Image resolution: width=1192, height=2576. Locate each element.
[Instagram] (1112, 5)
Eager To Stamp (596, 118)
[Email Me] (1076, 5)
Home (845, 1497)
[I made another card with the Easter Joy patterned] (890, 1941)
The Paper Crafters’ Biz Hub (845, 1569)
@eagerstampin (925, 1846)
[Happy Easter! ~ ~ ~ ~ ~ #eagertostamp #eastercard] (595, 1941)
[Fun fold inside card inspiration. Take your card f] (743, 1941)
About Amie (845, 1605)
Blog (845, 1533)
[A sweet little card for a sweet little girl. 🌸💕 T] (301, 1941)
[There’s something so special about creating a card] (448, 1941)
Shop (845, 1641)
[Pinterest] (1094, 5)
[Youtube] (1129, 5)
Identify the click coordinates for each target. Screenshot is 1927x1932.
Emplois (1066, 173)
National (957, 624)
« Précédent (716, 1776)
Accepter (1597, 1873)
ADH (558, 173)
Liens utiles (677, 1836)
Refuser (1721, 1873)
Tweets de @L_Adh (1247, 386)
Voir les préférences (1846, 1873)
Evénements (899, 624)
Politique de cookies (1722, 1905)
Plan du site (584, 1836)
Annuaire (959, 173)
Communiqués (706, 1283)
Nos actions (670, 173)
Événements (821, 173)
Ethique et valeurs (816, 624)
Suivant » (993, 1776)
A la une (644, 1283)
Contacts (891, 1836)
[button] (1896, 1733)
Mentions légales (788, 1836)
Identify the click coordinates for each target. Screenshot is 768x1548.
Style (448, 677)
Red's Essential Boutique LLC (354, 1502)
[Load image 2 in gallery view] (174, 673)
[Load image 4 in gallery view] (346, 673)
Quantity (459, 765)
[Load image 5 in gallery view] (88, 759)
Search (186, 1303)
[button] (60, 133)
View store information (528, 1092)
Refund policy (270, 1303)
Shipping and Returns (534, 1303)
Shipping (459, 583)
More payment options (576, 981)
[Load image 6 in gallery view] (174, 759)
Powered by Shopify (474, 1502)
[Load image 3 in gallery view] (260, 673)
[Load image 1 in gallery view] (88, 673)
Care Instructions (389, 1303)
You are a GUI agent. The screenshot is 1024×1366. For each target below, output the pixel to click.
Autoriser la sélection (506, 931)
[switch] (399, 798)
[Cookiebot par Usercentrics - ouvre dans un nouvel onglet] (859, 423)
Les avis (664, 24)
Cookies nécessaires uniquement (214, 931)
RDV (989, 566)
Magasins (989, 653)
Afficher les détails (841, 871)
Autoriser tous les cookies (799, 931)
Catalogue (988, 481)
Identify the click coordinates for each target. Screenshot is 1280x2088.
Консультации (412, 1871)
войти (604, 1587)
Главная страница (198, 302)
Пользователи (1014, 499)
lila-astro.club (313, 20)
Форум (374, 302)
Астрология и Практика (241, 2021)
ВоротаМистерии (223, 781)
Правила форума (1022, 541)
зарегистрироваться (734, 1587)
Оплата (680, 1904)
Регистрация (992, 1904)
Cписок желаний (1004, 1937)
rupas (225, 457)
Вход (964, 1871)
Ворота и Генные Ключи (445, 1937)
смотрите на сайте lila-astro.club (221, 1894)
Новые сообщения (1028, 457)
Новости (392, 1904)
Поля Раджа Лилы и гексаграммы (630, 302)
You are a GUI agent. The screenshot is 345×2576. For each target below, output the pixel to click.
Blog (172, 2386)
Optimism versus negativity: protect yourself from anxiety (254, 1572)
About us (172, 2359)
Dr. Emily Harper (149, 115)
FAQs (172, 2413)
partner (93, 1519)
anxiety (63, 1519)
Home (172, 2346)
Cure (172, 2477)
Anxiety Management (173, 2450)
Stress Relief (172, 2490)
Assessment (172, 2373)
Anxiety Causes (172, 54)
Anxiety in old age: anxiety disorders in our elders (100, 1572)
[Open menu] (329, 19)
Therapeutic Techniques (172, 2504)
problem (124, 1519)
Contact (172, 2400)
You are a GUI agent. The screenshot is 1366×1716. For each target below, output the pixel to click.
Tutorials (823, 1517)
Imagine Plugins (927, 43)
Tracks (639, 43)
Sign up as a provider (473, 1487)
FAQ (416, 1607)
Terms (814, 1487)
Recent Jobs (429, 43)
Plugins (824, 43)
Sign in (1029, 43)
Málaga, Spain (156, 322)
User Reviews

○ ○ ○ ○ ○

### What the task requires
In the entries above, the lines from the one bearing "[Email Me] (1076, 5)" up to and including the one bearing "[Youtube] (1129, 5)" should be transcribed exactly; no other line is wanted.

### Answer to this exercise
[Email Me] (1076, 5)
Home (845, 1497)
[I made another card with the Easter Joy patterned] (890, 1941)
The Paper Crafters’ Biz Hub (845, 1569)
@eagerstampin (925, 1846)
[Happy Easter! ~ ~ ~ ~ ~ #eagertostamp #eastercard] (595, 1941)
[Fun fold inside card inspiration. Take your card f] (743, 1941)
About Amie (845, 1605)
Blog (845, 1533)
[A sweet little card for a sweet little girl. 🌸💕 T] (301, 1941)
[There’s something so special about creating a card] (448, 1941)
Shop (845, 1641)
[Pinterest] (1094, 5)
[Youtube] (1129, 5)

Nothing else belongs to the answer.